An appointment committee is meeting to vote on which candidates will be invited to an interview, including a mock lecture and talk, for a vacant professorship. As part of the process, each candidate has sent in an application which is the basis for the decision of who to ask for an interview. I, a female research assistant, am on the committee. The applications are discussed individually. Ms. Y, who is the only professor in the field in which the new professorship will be located, discredits the research achievements of all female applicants. Her arguments are unobjective attributions based on evaluations that cannot be derived from the documents. My male colleague, who is also a research assistant, and I have read all applications very carefully. Based on our careful reading, we counter the constant denigration of the female candidates. The situation is very tense and delicate for me: Professor Y is my superior.
Unexpectedly, a majority, the mid-level representatives, the student representatives, and some professors, votes to invite three women and three men for the interviews.
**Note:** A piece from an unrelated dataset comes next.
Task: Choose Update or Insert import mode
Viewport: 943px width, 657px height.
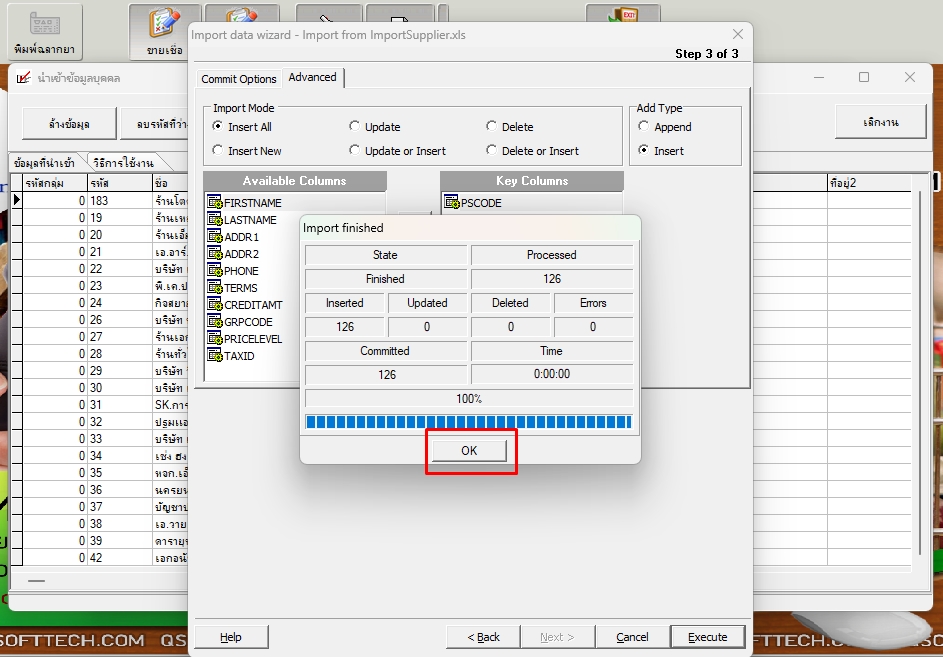Action: coord(355,151)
After the committee meeting, Professor Y and I happen to meet the female secretary in the hallway. She asks how it went. Professor Y explains that it went very well and that there are even three women on the invitation list. She makes it sound as if she has made a determined effort on behalf of the female applicants against the predominantly male commission members. I’m confused. How and where did the connection between before and now break? What is the connection between the exercise of power behind closed doors and the staged solidarity in the publicity of the hallway? What constructions of reality allow one to reconcile one’s misogynistic actions with one’s self-assessment of standing up for fellow women in academia?